Yes. Kicks are in the direction of the rubbing of the surface of the cue ball across the object ball. A 10-degree cut is unlikely to have a kick unless you use inside (or a great deal of outside).
 

Patrick Johnson

Fish of the Day
Silver Member
Does it surprise you that someone with say a 10 degree angle down the rail would use a little low inside? I was taught years ago that it was the way to cinch a ball. If the ob is spinning towards the pocket off the facing there is less chance it's going to rattle.
It doesn't surprise me - I've heard about it a lot. But I'm not convinced it really matters - I've tried shooting the CB from along the rail with various speeds, spins and pocket entry points, and couldn't find much difference in outcome. Maybe I need deeper shelves...

pj
chgo
 

dendweller

AzB Gold Member
Gold Member
Yes. Kicks are in the direction of the rubbing of the surface of the cue ball across the object ball. A 10-degree cut is unlikely to have a kick unless you use inside (or a great deal of outside).
Guess I always looked at skids being caused by the balls clinging together, which in mind would be somewhat mitigated by a spinning cue ball. And the spiining would cause the throw on the object ball.

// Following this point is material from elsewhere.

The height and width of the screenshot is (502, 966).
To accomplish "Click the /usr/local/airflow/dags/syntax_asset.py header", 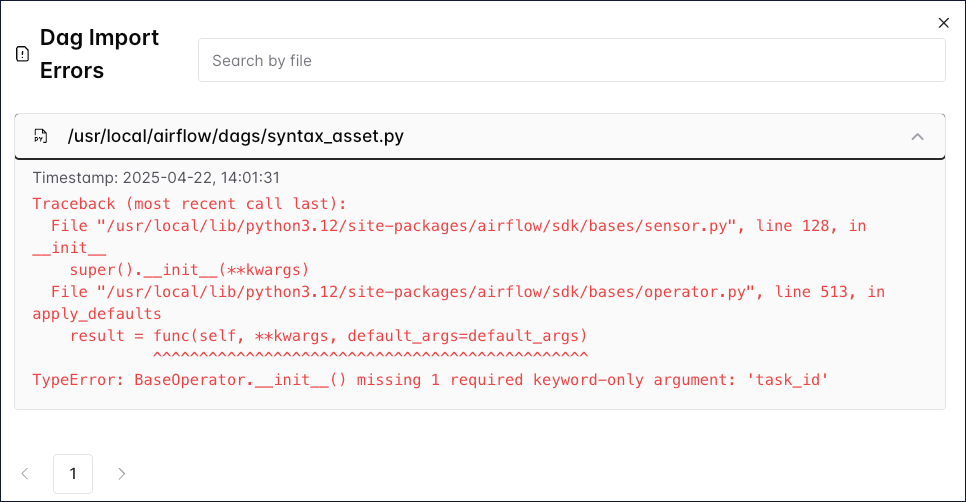I will (x=236, y=136).
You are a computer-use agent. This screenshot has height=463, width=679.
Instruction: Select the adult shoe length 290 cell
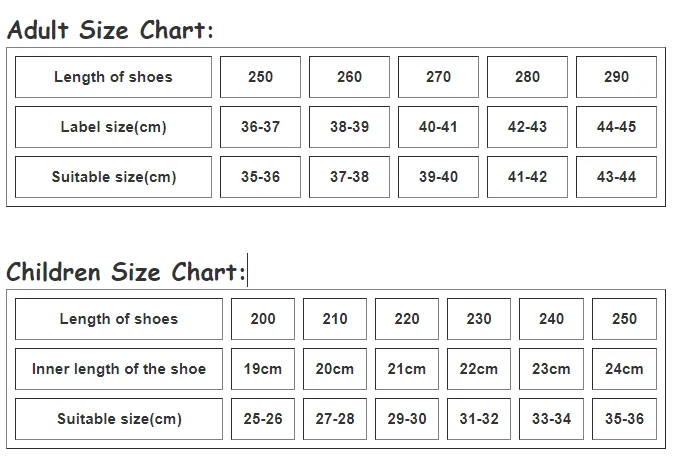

On the other hand, if we played straight pool you'd have to give me 100 in a race to 105 so there's that.
 

dendweller

AzB Gold Member
Gold Member
It doesn't surprise me - I've heard about it a lot. But I'm not convinced it really matters - I've tried shooting the CB from along the rail with various speeds, spins and pocket entry points, and couldn't find much difference in outcome. Maybe I need deeper shelves...

pj
chgo
My experience is, that a ball on the rail( I mean contacting the rail) at the second diamond and I have a 30 degree angle I have no chance with outside. With inside, it's not a difficult shot. Maybe I just suck at outside though.
 

WobblyStroke

Well-known member
My experience is, that a ball on the rail( I mean contacting the rail) at the second diamond and I have a 30 degree angle I have no chance with outside. With inside, it's not a difficult shot. Maybe I just suck at outside though.
ye playing balls on rails with a little rolling inside makes em feel unmissable. really increases your room for error.
 

straightline

AzB Silver Member
Silver Member
My experience is, that a ball on the rail( I mean contacting the rail) at the second diamond and I have a 30 degree angle I have no chance with outside. With inside, it's not a difficult shot. Maybe I just suck at outside though.
ye playing balls on rails with a little rolling inside makes em feel unmissable. really increases your room for error.
Seems inside does widen the margins. Outside is doable though - even maximum outside, if you work out the aim/look of the shot.
 

WobblyStroke

Well-known member
Pros can do whatever the hell they want with the ball and certainly don't have 'an aversion' to inside imo. It's just that the 2 rail path gives them better speed control and ability to hold the ball on that side of a fast table while still putting a solid stroke on the ball and they generally choose a CB path that gives them more room for error in terms of speed control, which is often the case for a CB traveling on a diagonal vs str8 up and down.
 

WobblyStroke

Well-known member
One reason (the one that makes most sense to me) is that with inside the CB gets two shots at the OB, one going into the rail and one on the rebound.

pj
chgo
Ye pretty sure Dr. Dave has a vid on this and he has slow mo's of ball first, simultaneous, and rail first. With the inside it is actually surprising how much of that rail you can get first so the 'just make it' range is quite wide played that way. CB reactions and position will differ tho.
 

Luxury

AzB Silver Member
Silver Member
Another point to ponder why inside English is more difficult could be because outside English cancels out throw and inside English dramatically increases throw
 

WobblyStroke

Well-known member
Another point to ponder why inside English is more difficult could be because outside English cancels out throw and inside English dramatically increases throw
Esp at the lower speeds you'd use to hold a ball. Def a tougher shot than just hitting a bit firmer and pulling it around using 2 rails as 'brakes' to get to the same/similar spot.